Exercise details: Rewrite the material below, changing every "dropdown" to "drop-down list" and leaving everything else unchanged.

Dataset records:

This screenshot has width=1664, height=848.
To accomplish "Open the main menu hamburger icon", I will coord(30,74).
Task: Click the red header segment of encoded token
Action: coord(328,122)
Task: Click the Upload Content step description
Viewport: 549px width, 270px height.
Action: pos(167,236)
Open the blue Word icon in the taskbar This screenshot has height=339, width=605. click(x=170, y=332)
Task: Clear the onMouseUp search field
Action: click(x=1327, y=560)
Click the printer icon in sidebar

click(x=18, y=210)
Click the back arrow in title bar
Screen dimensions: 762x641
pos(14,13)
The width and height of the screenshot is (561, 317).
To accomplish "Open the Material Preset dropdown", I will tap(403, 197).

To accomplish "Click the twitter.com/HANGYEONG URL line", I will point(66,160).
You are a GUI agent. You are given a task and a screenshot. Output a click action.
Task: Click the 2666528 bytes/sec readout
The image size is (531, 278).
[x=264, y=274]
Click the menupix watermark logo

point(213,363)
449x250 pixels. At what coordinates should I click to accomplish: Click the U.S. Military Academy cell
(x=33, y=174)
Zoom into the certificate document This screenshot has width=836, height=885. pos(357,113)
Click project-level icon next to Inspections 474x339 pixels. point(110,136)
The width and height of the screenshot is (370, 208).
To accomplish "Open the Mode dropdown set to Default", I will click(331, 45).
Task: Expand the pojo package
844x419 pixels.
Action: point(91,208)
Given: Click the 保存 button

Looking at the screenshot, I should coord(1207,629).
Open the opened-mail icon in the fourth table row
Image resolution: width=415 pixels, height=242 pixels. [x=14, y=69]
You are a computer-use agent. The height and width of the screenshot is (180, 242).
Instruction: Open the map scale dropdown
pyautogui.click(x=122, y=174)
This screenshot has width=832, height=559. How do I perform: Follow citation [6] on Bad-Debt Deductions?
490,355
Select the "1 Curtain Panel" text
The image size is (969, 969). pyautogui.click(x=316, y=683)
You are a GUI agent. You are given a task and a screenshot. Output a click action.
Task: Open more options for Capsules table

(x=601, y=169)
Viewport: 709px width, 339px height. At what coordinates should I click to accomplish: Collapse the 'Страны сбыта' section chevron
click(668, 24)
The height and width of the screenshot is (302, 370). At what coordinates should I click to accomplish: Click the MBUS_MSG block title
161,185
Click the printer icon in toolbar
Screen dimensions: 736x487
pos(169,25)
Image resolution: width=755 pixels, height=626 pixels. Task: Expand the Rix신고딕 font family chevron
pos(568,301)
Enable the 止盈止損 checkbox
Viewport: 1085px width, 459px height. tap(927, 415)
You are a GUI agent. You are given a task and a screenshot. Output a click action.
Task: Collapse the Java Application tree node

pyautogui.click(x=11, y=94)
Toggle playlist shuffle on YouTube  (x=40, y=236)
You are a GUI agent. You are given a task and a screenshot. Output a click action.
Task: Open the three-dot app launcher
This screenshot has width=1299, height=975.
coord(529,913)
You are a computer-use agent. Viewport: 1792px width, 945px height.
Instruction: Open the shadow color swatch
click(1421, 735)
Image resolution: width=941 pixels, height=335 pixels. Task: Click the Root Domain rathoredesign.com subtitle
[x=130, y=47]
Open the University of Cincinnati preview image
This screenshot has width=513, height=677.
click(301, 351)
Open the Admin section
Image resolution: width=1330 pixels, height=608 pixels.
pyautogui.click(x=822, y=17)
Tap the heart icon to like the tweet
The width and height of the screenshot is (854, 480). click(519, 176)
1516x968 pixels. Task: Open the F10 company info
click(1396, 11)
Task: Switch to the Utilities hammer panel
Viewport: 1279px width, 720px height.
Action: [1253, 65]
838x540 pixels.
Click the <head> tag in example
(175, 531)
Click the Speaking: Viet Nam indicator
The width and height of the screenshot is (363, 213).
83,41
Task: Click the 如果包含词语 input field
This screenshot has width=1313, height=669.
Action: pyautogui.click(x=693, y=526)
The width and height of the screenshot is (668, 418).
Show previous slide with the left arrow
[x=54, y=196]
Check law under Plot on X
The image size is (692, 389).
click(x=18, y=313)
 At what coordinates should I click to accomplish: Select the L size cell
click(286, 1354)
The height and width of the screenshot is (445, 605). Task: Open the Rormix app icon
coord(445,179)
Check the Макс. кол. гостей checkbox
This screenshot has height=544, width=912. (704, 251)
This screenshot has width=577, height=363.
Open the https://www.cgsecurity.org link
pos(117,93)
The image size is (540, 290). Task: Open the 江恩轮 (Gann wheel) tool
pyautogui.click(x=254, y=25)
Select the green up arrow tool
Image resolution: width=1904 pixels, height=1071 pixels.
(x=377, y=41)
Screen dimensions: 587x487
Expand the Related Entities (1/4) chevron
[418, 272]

Output for this exercise:
This screenshot has width=1664, height=848.
To accomplish "Open the main menu hamburger icon", I will coord(30,74).
Task: Click the red header segment of encoded token
Action: coord(328,122)
Task: Click the Upload Content step description
Viewport: 549px width, 270px height.
Action: pos(167,236)
Open the blue Word icon in the taskbar This screenshot has height=339, width=605. click(x=170, y=332)
Task: Clear the onMouseUp search field
Action: click(x=1327, y=560)
Click the printer icon in sidebar

click(x=18, y=210)
Click the back arrow in title bar
Screen dimensions: 762x641
pos(14,13)
The width and height of the screenshot is (561, 317).
To accomplish "Open the Material Preset drop-down list", I will tap(403, 197).

To accomplish "Click the twitter.com/HANGYEONG URL line", I will point(66,160).
You are a GUI agent. You are given a task and a screenshot. Output a click action.
Task: Click the 2666528 bytes/sec readout
The image size is (531, 278).
[x=264, y=274]
Click the menupix watermark logo

point(213,363)
449x250 pixels. At what coordinates should I click to accomplish: Click the U.S. Military Academy cell
(x=33, y=174)
Zoom into the certificate document This screenshot has width=836, height=885. pos(357,113)
Click project-level icon next to Inspections 474x339 pixels. point(110,136)
The width and height of the screenshot is (370, 208).
To accomplish "Open the Mode drop-down list set to Default", I will click(331, 45).
Task: Expand the pojo package
844x419 pixels.
Action: point(91,208)
Given: Click the 保存 button

Looking at the screenshot, I should coord(1207,629).
Open the opened-mail icon in the fourth table row
Image resolution: width=415 pixels, height=242 pixels. [x=14, y=69]
You are a computer-use agent. The height and width of the screenshot is (180, 242).
Instruction: Open the map scale drop-down list
pyautogui.click(x=122, y=174)
This screenshot has width=832, height=559. How do I perform: Follow citation [6] on Bad-Debt Deductions?
490,355
Select the "1 Curtain Panel" text
The image size is (969, 969). pyautogui.click(x=316, y=683)
You are a GUI agent. You are given a task and a screenshot. Output a click action.
Task: Open more options for Capsules table

(x=601, y=169)
Viewport: 709px width, 339px height. At what coordinates should I click to accomplish: Collapse the 'Страны сбыта' section chevron
click(668, 24)
The height and width of the screenshot is (302, 370). At what coordinates should I click to accomplish: Click the MBUS_MSG block title
161,185
Click the printer icon in toolbar
Screen dimensions: 736x487
pos(169,25)
Image resolution: width=755 pixels, height=626 pixels. Task: Expand the Rix신고딕 font family chevron
pos(568,301)
Enable the 止盈止損 checkbox
Viewport: 1085px width, 459px height. tap(927, 415)
You are a GUI agent. You are given a task and a screenshot. Output a click action.
Task: Collapse the Java Application tree node

pyautogui.click(x=11, y=94)
Toggle playlist shuffle on YouTube  (x=40, y=236)
You are a GUI agent. You are given a task and a screenshot. Output a click action.
Task: Open the three-dot app launcher
This screenshot has width=1299, height=975.
coord(529,913)
You are a computer-use agent. Viewport: 1792px width, 945px height.
Instruction: Open the shadow color swatch
click(1421, 735)
Image resolution: width=941 pixels, height=335 pixels. Task: Click the Root Domain rathoredesign.com subtitle
[x=130, y=47]
Open the University of Cincinnati preview image
This screenshot has width=513, height=677.
click(301, 351)
Open the Admin section
Image resolution: width=1330 pixels, height=608 pixels.
pyautogui.click(x=822, y=17)
Tap the heart icon to like the tweet
The width and height of the screenshot is (854, 480). click(519, 176)
1516x968 pixels. Task: Open the F10 company info
click(1396, 11)
Task: Switch to the Utilities hammer panel
Viewport: 1279px width, 720px height.
Action: [1253, 65]
838x540 pixels.
Click the <head> tag in example
(175, 531)
Click the Speaking: Viet Nam indicator
The width and height of the screenshot is (363, 213).
83,41
Task: Click the 如果包含词语 input field
This screenshot has width=1313, height=669.
Action: pyautogui.click(x=693, y=526)
The width and height of the screenshot is (668, 418).
Show previous slide with the left arrow
[x=54, y=196]
Check law under Plot on X
The image size is (692, 389).
click(x=18, y=313)
 At what coordinates should I click to accomplish: Select the L size cell
click(286, 1354)
The height and width of the screenshot is (445, 605). Task: Open the Rormix app icon
coord(445,179)
Check the Макс. кол. гостей checkbox
This screenshot has height=544, width=912. (704, 251)
This screenshot has width=577, height=363.
Open the https://www.cgsecurity.org link
pos(117,93)
The image size is (540, 290). Task: Open the 江恩轮 (Gann wheel) tool
pyautogui.click(x=254, y=25)
Select the green up arrow tool
Image resolution: width=1904 pixels, height=1071 pixels.
(x=377, y=41)
Screen dimensions: 587x487
Expand the Related Entities (1/4) chevron
[418, 272]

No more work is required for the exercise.